* [Exercise directions]: The answer must be an exact reproduction of all the entries.

* [Provided records]:
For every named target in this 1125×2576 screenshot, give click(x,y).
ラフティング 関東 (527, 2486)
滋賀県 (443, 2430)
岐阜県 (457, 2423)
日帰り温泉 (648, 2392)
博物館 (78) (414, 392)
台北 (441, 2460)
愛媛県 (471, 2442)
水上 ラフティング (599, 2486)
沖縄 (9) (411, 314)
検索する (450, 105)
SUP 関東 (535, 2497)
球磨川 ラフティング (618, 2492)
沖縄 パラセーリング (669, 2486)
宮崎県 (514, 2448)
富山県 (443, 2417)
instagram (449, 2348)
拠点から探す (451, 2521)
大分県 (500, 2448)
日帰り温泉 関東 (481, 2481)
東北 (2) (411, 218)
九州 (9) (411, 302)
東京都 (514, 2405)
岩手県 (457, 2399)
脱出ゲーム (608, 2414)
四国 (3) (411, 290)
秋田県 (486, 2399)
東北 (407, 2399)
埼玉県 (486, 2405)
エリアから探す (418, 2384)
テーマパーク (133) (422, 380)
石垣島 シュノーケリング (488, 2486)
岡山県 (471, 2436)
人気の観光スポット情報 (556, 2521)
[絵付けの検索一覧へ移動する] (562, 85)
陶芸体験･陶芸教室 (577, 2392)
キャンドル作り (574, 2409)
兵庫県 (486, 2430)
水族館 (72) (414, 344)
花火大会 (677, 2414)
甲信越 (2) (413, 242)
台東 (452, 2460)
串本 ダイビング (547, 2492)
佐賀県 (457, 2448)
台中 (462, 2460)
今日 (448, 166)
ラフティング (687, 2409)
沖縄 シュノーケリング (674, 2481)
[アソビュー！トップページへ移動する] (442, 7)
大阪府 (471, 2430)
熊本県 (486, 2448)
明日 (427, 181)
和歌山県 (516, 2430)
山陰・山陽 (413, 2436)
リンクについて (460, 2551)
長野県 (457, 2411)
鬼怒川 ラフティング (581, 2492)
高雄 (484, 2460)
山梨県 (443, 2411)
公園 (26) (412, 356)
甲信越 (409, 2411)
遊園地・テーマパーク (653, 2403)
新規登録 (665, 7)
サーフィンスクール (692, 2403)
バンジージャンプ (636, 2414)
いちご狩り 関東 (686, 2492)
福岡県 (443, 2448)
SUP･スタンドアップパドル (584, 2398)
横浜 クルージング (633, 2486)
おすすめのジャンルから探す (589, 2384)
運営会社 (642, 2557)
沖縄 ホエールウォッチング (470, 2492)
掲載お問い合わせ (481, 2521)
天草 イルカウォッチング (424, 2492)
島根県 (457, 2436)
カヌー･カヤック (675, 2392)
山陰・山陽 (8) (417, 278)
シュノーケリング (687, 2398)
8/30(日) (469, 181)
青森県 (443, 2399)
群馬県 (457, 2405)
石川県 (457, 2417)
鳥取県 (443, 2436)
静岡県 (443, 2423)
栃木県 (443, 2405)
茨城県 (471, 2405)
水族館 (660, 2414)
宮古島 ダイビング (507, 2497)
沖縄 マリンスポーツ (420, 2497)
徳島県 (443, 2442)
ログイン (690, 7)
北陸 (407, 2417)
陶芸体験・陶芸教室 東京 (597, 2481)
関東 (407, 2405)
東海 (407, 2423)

* [Solution to the problem]:
For every named target in this 1125×2576 screenshot, give click(x,y).
ラフティング 関東 (527, 2486)
滋賀県 (443, 2430)
岐阜県 (457, 2423)
日帰り温泉 (648, 2392)
博物館 (78) (414, 392)
台北 (441, 2460)
愛媛県 (471, 2442)
水上 ラフティング (599, 2486)
沖縄 (9) (411, 314)
検索する (450, 105)
SUP 関東 (535, 2497)
球磨川 ラフティング (618, 2492)
沖縄 パラセーリング (669, 2486)
宮崎県 (514, 2448)
富山県 (443, 2417)
instagram (449, 2348)
拠点から探す (451, 2521)
大分県 (500, 2448)
日帰り温泉 関東 (481, 2481)
東北 (2) (411, 218)
九州 (9) (411, 302)
東京都 (514, 2405)
岩手県 (457, 2399)
脱出ゲーム (608, 2414)
四国 (3) (411, 290)
秋田県 (486, 2399)
東北 (407, 2399)
埼玉県 (486, 2405)
エリアから探す (418, 2384)
テーマパーク (133) (422, 380)
石垣島 シュノーケリング (488, 2486)
岡山県 (471, 2436)
人気の観光スポット情報 (556, 2521)
[絵付けの検索一覧へ移動する] (562, 85)
陶芸体験･陶芸教室 (577, 2392)
キャンドル作り (574, 2409)
兵庫県 (486, 2430)
水族館 (72) (414, 344)
花火大会 (677, 2414)
甲信越 (2) (413, 242)
台東 (452, 2460)
串本 ダイビング (547, 2492)
佐賀県 (457, 2448)
台中 (462, 2460)
今日 (448, 166)
ラフティング (687, 2409)
沖縄 シュノーケリング (674, 2481)
[アソビュー！トップページへ移動する] (442, 7)
大阪府 (471, 2430)
熊本県 (486, 2448)
明日 (427, 181)
和歌山県 (516, 2430)
山陰・山陽 (413, 2436)
リンクについて (460, 2551)
長野県 (457, 2411)
鬼怒川 ラフティング (581, 2492)
高雄 (484, 2460)
山梨県 (443, 2411)
公園 (26) (412, 356)
甲信越 (409, 2411)
遊園地・テーマパーク (653, 2403)
新規登録 (665, 7)
サーフィンスクール (692, 2403)
バンジージャンプ (636, 2414)
いちご狩り 関東 (686, 2492)
福岡県 (443, 2448)
SUP･スタンドアップパドル (584, 2398)
横浜 クルージング (633, 2486)
おすすめのジャンルから探す (589, 2384)
運営会社 (642, 2557)
沖縄 ホエールウォッチング (470, 2492)
掲載お問い合わせ (481, 2521)
天草 イルカウォッチング (424, 2492)
島根県 (457, 2436)
カヌー･カヤック (675, 2392)
山陰・山陽 (8) (417, 278)
シュノーケリング (687, 2398)
8/30(日) (469, 181)
青森県 (443, 2399)
群馬県 (457, 2405)
石川県 (457, 2417)
鳥取県 (443, 2436)
静岡県 (443, 2423)
栃木県 (443, 2405)
茨城県 (471, 2405)
水族館 (660, 2414)
宮古島 ダイビング (507, 2497)
沖縄 マリンスポーツ (420, 2497)
徳島県 (443, 2442)
ログイン (690, 7)
北陸 (407, 2417)
陶芸体験・陶芸教室 東京 (597, 2481)
関東 (407, 2405)
東海 (407, 2423)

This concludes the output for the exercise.